Porque amar dá trabalho, como já se disse tanto? Será que não conseguimos, também no amor, dar um jeitinho?... Parece que ele nos implica de todo, fazendo com que o que mais sonhamos obter por sua via possa, em um instante, se tornar um mar de tormentos e ansiedades que nos paralisam.
Porque algo que imaginamos tão bom pode afligir tanto?
Talvez algumas significações possíveis para a palavra ansiedade possam pavimentar um pouco o caminho de nossa reflexão.
Podemos pensar em ansiedade no sentido de um “ansiar por algo”, buscar algo na relação com alguém. Podemos também lembrar um outro sentido na raiz da palavra ansiedade, que é a “ânsia de algo”, o que nos causa uma espécie de reação de repulsa e expulsão.
Se esses dois sentidos da palavra possam parecer antagônicos, no que diz respeito à sua dimensão semântica, podemos suspeitar certamente que no que tange à experiência amorosa tais antagonismos são vividos de maneira bastante ambígua.
De fato, na medida em que no amor o conjunto de mitos que fundam nossa subjetividade se repõe na relação com o outro amado, o que se coloca para o amante é o enfrentamento, no acontecer da experiência amorosa, de toda uma gama de conflitos, impasses, frustrações, buscas, expectativas, dentre muitas outras experiências psíquicas de si.
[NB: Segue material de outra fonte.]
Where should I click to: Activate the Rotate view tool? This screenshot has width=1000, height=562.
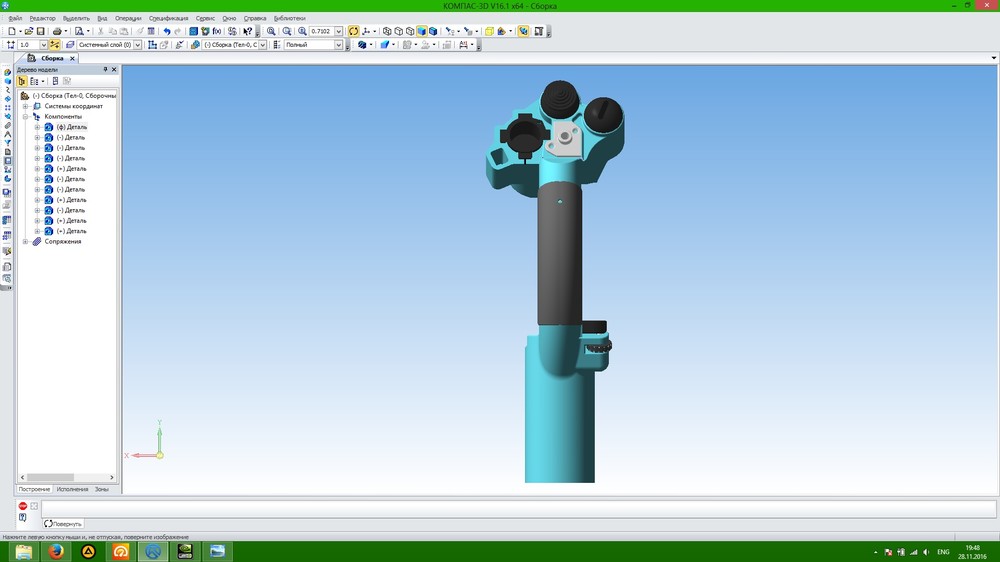click(353, 31)
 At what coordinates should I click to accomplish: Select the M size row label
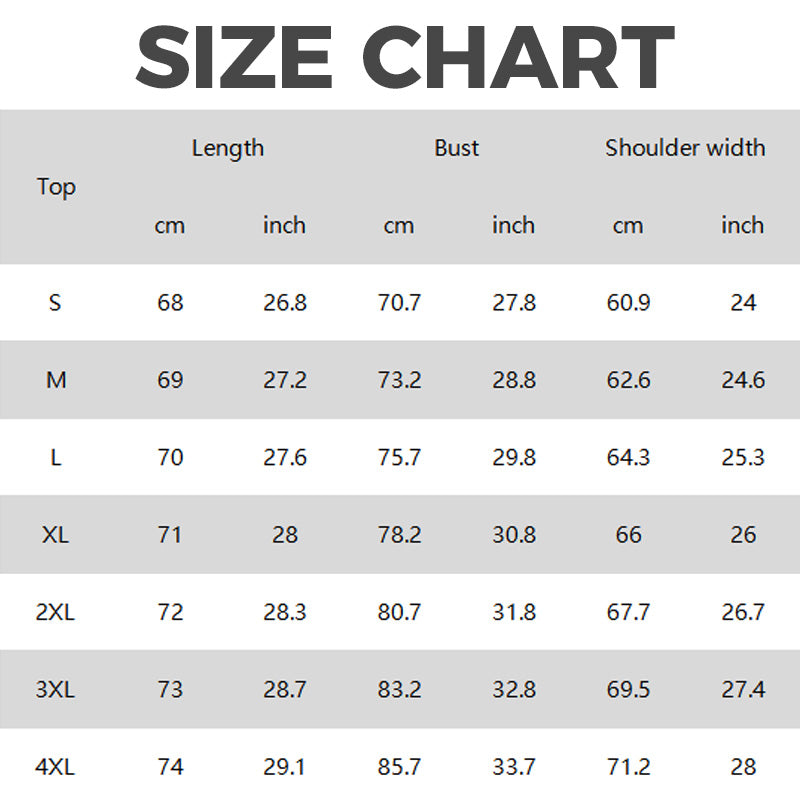(56, 380)
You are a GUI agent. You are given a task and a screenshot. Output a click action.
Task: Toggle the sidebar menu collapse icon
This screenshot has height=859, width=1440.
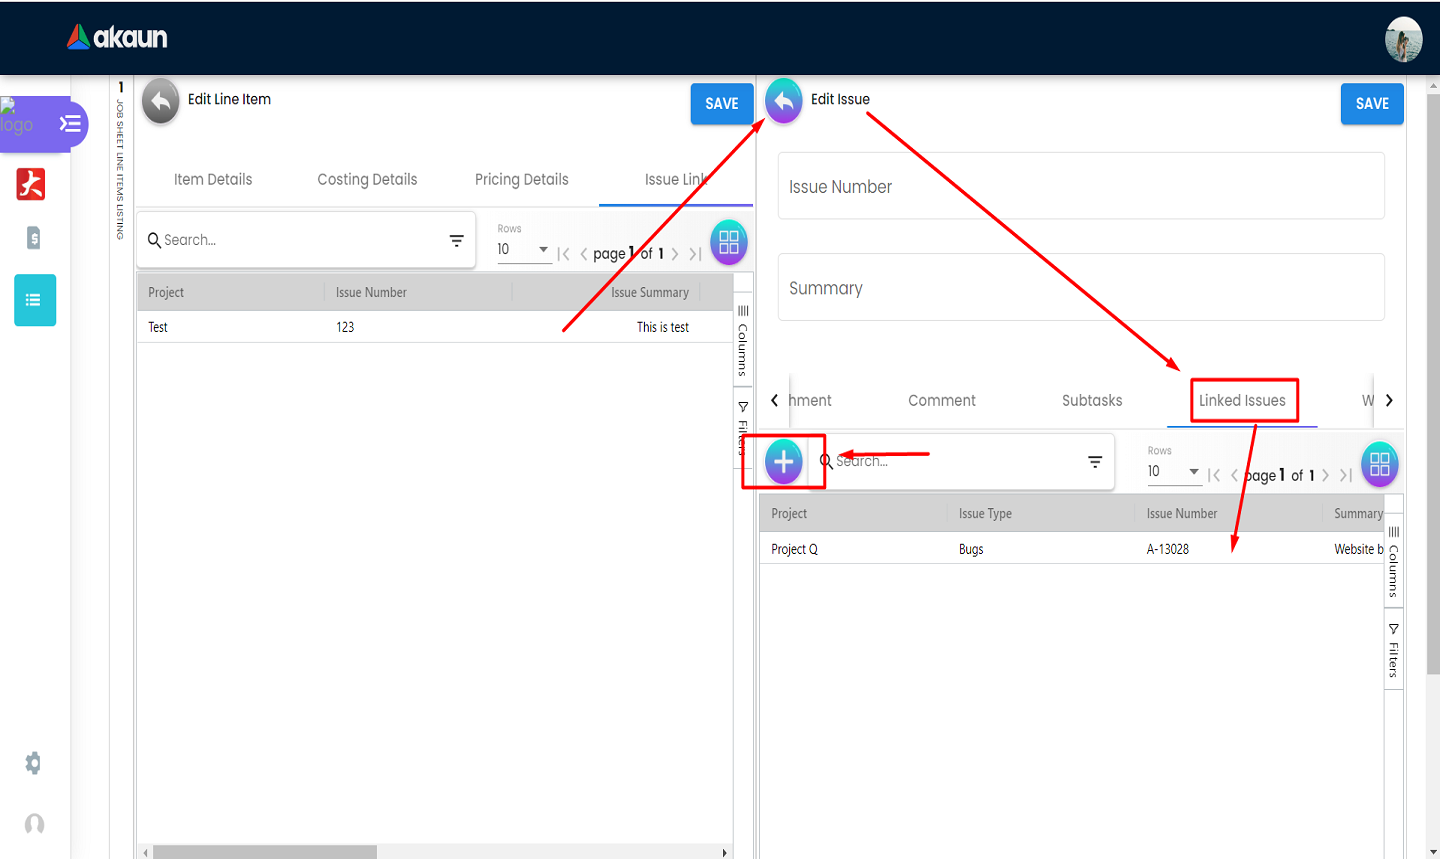click(70, 124)
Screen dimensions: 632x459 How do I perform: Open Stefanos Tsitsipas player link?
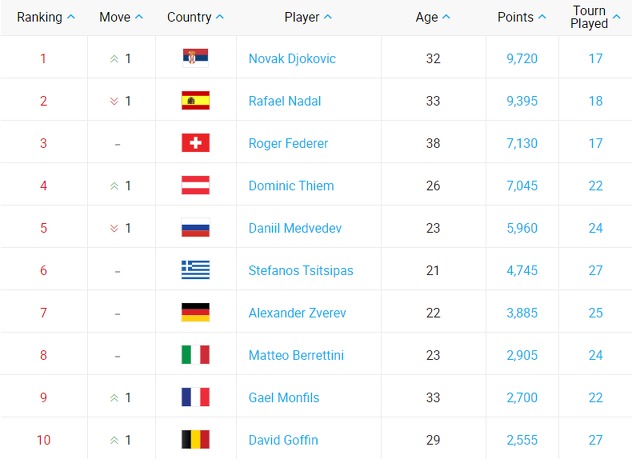coord(301,270)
No amor, o si-mesmo se desconhece, para no encontro com a diferença do outro amado vir a descobrir e realizar outras dimensões de si.
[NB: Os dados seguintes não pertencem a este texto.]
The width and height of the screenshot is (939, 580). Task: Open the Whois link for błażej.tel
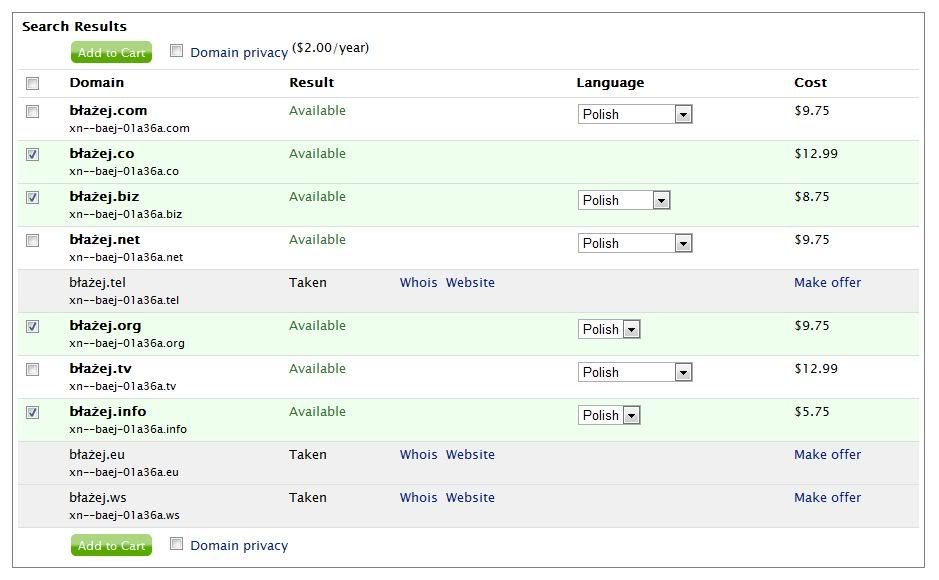coord(418,283)
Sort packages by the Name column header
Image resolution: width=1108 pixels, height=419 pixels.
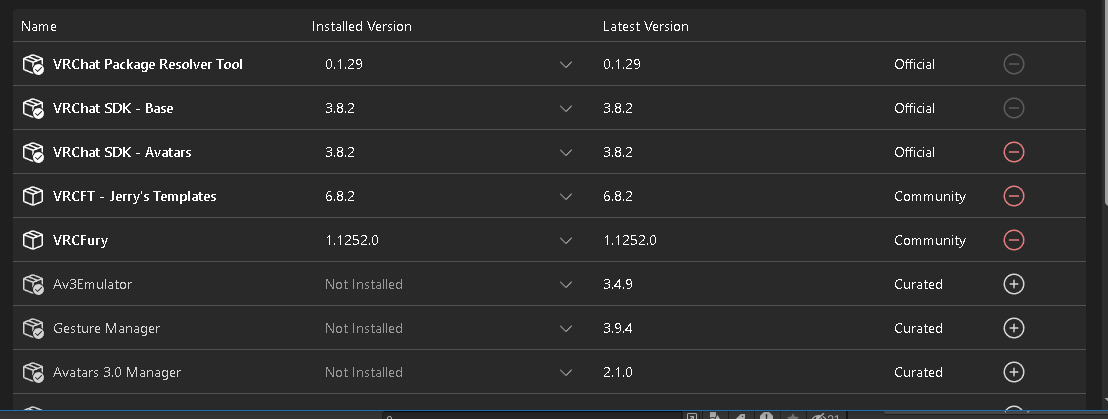click(39, 26)
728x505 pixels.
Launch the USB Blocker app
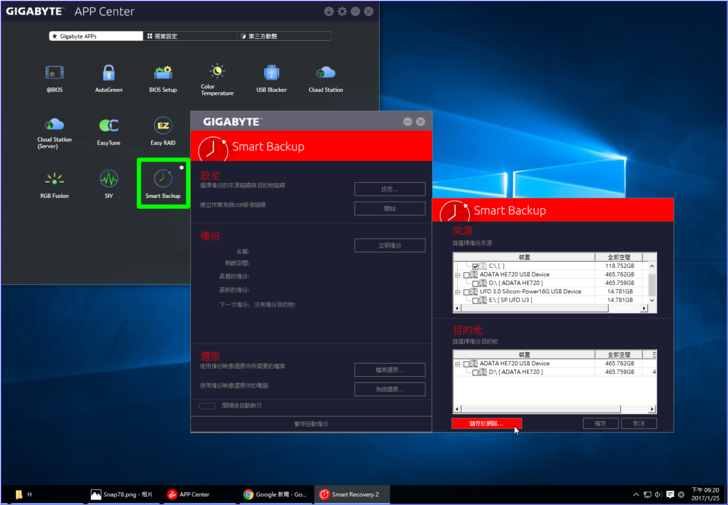tap(271, 76)
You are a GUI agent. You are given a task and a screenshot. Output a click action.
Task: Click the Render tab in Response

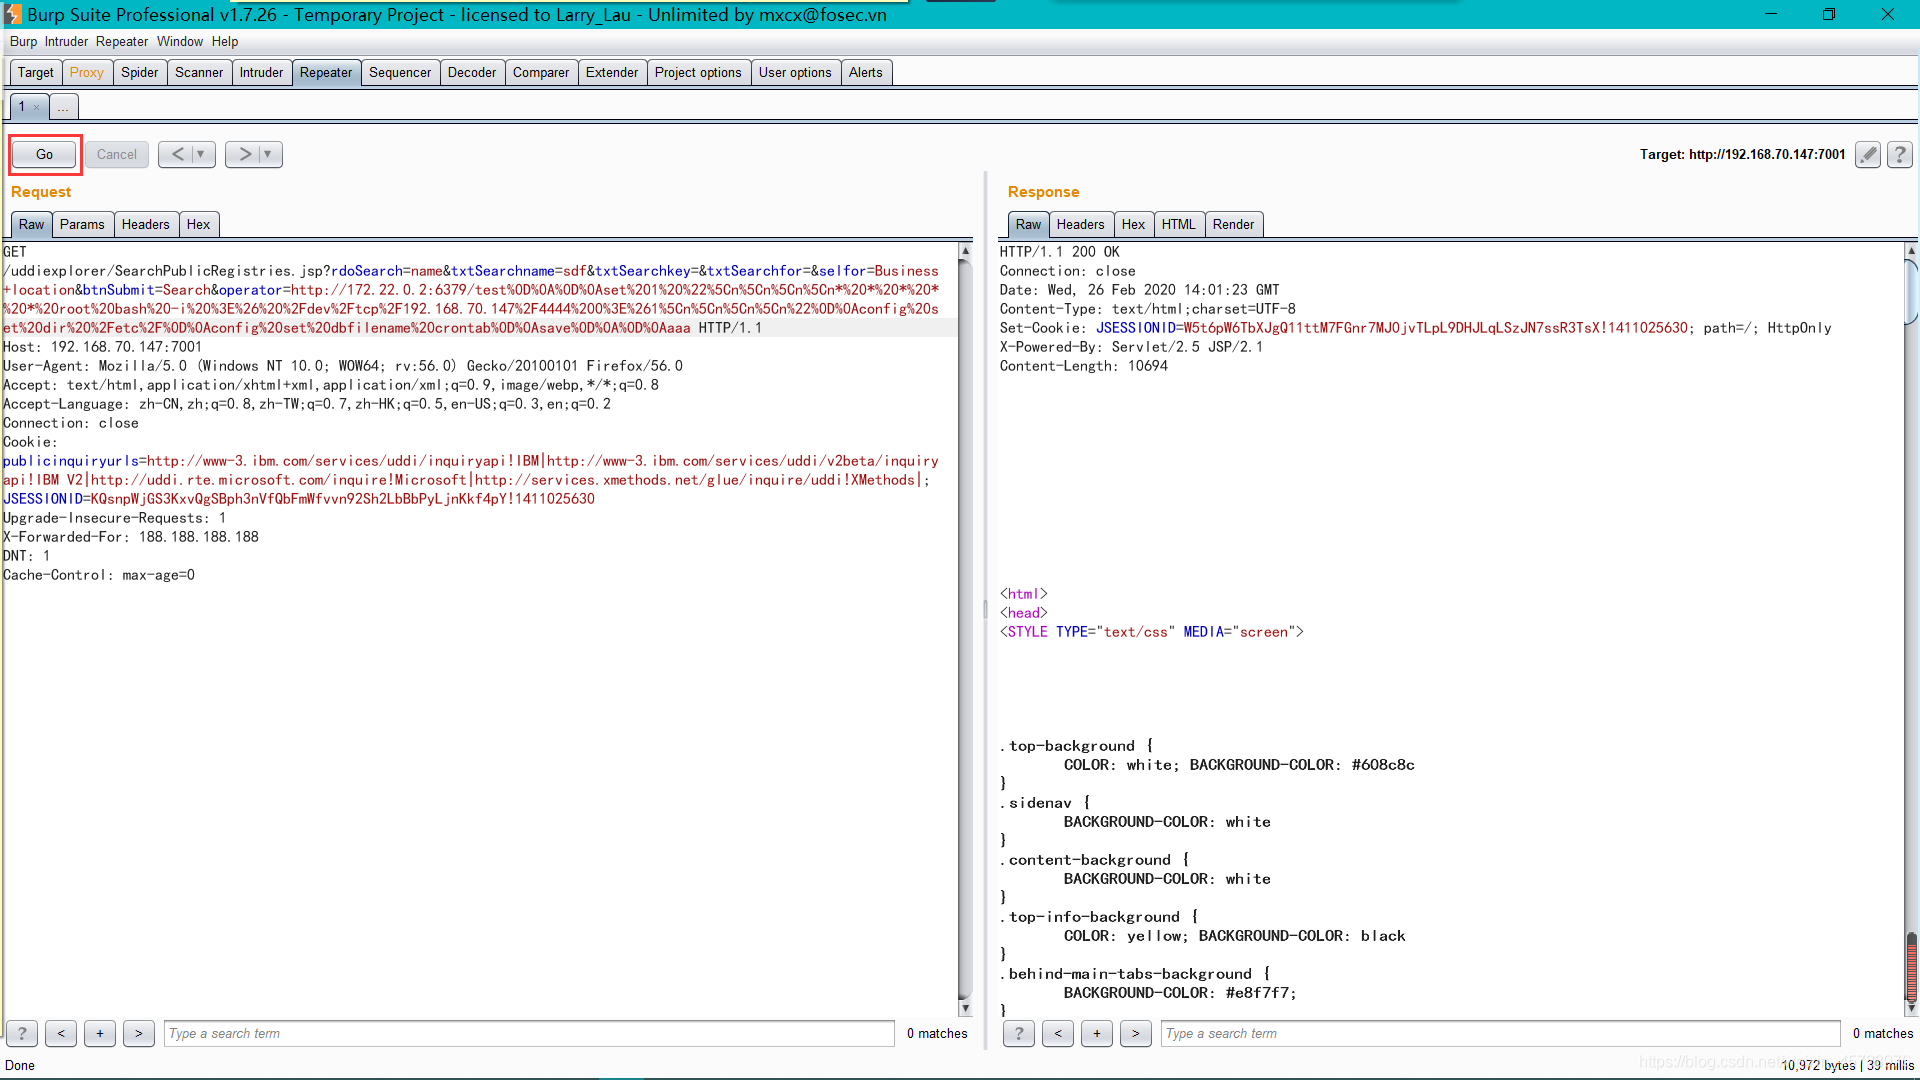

Esta experiência não se dá sem conflitos, porque a experiência de aspectos de si desconhecidos no acontecer do amor coloca as certezas do sujeito sobre si-mesmo em jogo. Assim, amar é um exercício de colocar em suspenso muitas de nossas crenças narcísicas sobre nós mesmos, pela promessa de descobrir e experimentar outras “coisas” de si que podem oferecer novos amparos para nossa imagem própria...
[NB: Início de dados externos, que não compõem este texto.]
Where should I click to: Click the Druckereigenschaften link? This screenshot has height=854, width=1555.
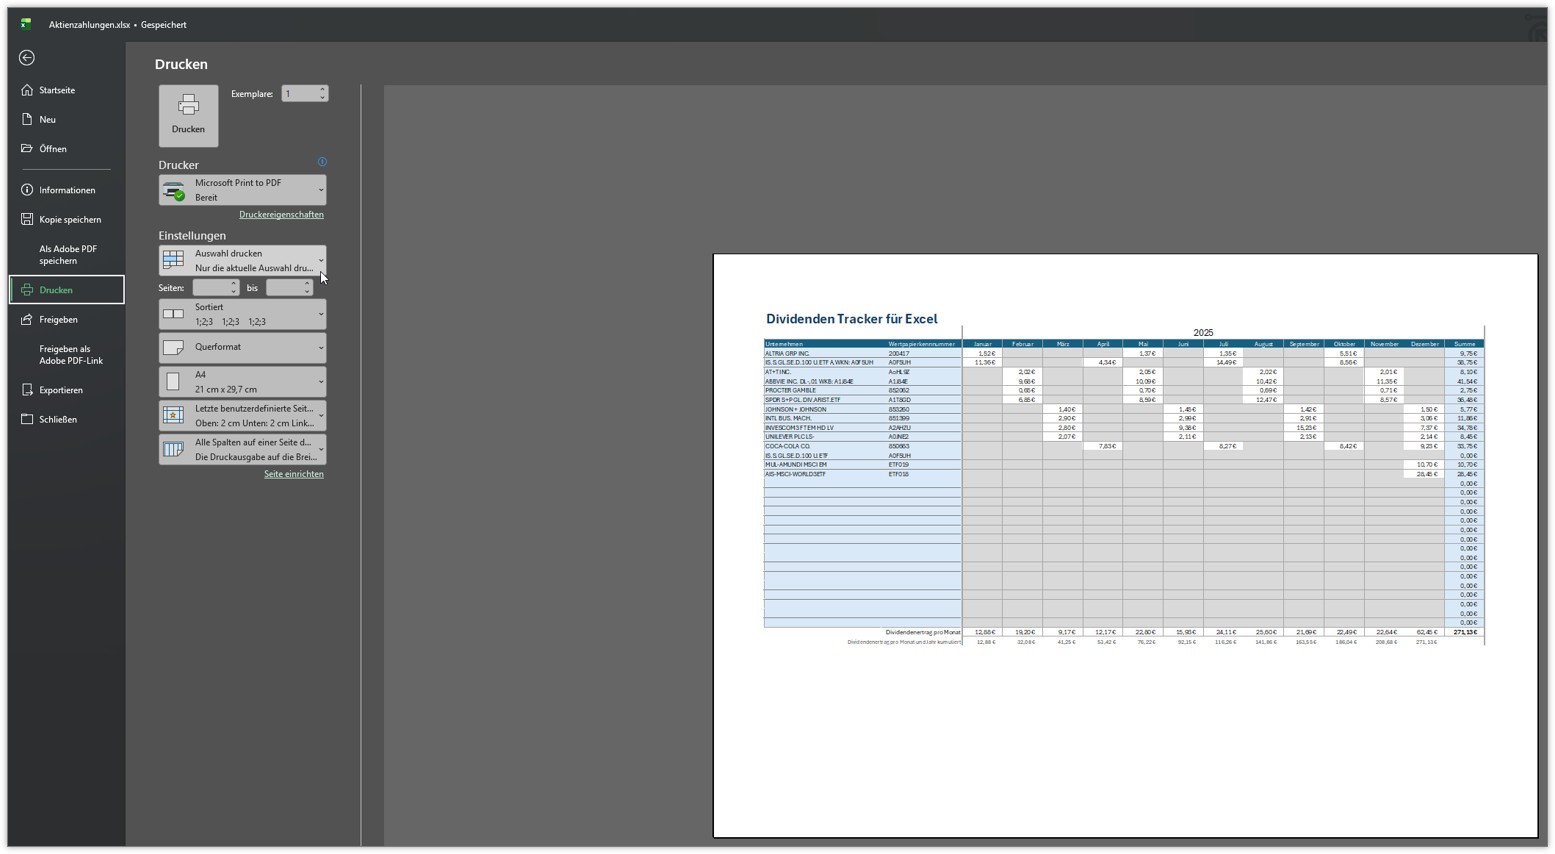click(281, 215)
No amor, desta forma, podemos nos defrontar com aspectos que nos causam ânsia, que buscamos não reconhecer como nossos, expulsar de nossa responsabilização, no exercício máximo do aprendizado de si que é a sustentação do enigma que é sempre nosso “si-mesmo”, posto pela relação amante-amado.
O que mais ansiamos por, o que mais buscamos viver, o amor, pode ser assim também o passaporte para o enfrentamento do que não nos permite suportar sua própria realização, nossa incapacidade de suportar o enigma do que nos constitui enquanto sujeitos humanos, qual seja nossa diferença intrínseca em relação a nós mesmos.
Suportar disparidades em si, de si, faculta ao amante a experiência do que o romance de Milan Kundera coloca como a insustentável leveza do ser, leveza que pesa, porque não passível de ser circunscrita e delimitada em certezas de si.
Você está à altura dos seus sonhos de amor? Pode suportar as questões que ele coloca sobre si, na vivência dos enigmas de si, pela incapacidade de obter respostas que te ofereçam pilares sólidos que possam esgotar o que pode ver de si e garantam sua tranqüilidade?